■ Provided data
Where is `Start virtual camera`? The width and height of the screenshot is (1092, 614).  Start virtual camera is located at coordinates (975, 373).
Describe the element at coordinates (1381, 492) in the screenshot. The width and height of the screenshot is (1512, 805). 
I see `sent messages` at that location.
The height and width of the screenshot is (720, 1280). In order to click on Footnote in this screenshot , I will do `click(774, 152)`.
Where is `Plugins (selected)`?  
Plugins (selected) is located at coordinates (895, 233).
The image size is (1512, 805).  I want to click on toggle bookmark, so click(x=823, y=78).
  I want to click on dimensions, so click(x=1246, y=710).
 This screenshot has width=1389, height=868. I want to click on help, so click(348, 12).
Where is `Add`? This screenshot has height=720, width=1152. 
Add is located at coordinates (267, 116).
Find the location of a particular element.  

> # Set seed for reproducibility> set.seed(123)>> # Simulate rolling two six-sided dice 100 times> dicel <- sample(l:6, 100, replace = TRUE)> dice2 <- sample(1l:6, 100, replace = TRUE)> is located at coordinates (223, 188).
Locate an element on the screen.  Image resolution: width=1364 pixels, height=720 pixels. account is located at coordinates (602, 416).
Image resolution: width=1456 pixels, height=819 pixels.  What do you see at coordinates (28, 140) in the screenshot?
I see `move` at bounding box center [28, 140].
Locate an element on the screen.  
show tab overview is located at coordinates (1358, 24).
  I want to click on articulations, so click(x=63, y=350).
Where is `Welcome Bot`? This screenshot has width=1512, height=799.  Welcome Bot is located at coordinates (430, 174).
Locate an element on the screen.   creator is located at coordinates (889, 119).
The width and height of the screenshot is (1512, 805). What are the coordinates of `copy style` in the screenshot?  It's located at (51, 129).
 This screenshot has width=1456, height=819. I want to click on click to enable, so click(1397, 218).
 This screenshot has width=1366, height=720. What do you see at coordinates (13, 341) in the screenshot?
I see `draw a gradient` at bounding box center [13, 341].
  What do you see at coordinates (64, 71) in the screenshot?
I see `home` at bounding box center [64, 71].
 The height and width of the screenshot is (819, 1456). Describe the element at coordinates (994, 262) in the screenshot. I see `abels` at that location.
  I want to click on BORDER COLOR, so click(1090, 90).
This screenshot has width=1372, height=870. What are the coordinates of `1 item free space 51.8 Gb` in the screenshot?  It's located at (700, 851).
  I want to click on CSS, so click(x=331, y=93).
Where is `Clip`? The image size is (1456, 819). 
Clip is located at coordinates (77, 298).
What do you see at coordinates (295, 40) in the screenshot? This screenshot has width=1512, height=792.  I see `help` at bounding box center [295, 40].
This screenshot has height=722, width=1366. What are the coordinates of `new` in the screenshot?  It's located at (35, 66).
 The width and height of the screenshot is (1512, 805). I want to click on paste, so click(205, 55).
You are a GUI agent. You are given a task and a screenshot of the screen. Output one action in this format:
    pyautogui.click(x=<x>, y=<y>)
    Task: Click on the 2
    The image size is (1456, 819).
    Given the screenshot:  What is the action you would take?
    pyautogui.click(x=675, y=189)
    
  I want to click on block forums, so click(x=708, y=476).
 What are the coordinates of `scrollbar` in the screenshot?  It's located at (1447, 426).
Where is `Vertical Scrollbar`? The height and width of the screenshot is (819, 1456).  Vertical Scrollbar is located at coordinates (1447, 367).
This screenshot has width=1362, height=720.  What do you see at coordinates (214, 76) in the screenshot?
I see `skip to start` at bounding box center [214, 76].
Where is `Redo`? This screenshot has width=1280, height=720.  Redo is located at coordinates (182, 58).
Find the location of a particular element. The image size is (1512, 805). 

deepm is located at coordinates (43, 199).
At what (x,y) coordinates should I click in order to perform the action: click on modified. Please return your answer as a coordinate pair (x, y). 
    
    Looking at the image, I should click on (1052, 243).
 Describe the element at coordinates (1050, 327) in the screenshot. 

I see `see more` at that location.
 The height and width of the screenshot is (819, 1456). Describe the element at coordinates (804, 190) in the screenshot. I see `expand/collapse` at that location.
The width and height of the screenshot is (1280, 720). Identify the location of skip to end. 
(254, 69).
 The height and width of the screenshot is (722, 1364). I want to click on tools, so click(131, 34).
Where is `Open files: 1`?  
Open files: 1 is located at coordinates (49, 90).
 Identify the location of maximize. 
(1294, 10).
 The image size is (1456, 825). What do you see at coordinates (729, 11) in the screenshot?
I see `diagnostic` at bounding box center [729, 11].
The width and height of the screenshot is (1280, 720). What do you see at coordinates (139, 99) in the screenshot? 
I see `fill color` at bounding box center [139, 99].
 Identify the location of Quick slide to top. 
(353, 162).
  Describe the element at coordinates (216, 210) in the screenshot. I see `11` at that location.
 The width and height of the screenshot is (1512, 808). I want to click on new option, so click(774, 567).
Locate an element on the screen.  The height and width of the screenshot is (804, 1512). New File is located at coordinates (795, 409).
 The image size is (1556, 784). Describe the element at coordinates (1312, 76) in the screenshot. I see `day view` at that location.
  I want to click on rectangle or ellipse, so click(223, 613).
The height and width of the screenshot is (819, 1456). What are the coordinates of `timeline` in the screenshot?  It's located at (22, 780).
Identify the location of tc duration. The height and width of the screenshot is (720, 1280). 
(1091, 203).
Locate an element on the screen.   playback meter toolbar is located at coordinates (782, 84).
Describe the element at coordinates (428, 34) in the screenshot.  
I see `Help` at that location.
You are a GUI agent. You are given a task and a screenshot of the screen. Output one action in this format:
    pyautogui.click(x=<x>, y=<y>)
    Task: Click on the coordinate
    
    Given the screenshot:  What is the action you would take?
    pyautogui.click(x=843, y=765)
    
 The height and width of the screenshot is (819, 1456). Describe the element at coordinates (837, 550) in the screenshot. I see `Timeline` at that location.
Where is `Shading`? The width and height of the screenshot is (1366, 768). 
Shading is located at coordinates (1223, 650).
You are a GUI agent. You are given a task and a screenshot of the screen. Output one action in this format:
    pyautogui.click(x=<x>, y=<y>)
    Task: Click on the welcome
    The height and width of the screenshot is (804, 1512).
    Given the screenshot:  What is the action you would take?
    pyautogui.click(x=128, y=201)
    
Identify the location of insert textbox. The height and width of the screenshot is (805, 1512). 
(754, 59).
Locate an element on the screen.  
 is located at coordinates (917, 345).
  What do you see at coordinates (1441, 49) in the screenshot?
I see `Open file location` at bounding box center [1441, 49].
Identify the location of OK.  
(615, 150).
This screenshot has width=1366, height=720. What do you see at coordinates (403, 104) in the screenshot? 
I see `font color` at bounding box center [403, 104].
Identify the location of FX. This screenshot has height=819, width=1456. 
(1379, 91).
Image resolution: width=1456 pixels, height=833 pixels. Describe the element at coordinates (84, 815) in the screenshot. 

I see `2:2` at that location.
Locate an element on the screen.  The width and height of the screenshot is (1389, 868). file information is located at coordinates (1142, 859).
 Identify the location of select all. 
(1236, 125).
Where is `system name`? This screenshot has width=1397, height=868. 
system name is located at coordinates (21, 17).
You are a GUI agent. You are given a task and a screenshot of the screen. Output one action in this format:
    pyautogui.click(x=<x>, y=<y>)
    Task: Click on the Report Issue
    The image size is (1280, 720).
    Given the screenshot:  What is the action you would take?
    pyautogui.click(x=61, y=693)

■ Problem description
Reproduce verbatim the lines above, from the line containing "What do you see at coordinates (295, 40)" up to and including the line containing "at (1447, 426).".

■ Written reply
What do you see at coordinates (295, 40) in the screenshot? This screenshot has width=1512, height=792.  I see `help` at bounding box center [295, 40].
This screenshot has height=722, width=1366. What are the coordinates of `new` in the screenshot?  It's located at (35, 66).
 The width and height of the screenshot is (1512, 805). I want to click on paste, so click(205, 55).
You are a GUI agent. You are given a task and a screenshot of the screen. Output one action in this format:
    pyautogui.click(x=<x>, y=<y>)
    Task: Click on the 2
    The image size is (1456, 819).
    Given the screenshot:  What is the action you would take?
    pyautogui.click(x=675, y=189)
    
  I want to click on block forums, so click(x=708, y=476).
 What are the coordinates of `scrollbar` in the screenshot?  It's located at (1447, 426).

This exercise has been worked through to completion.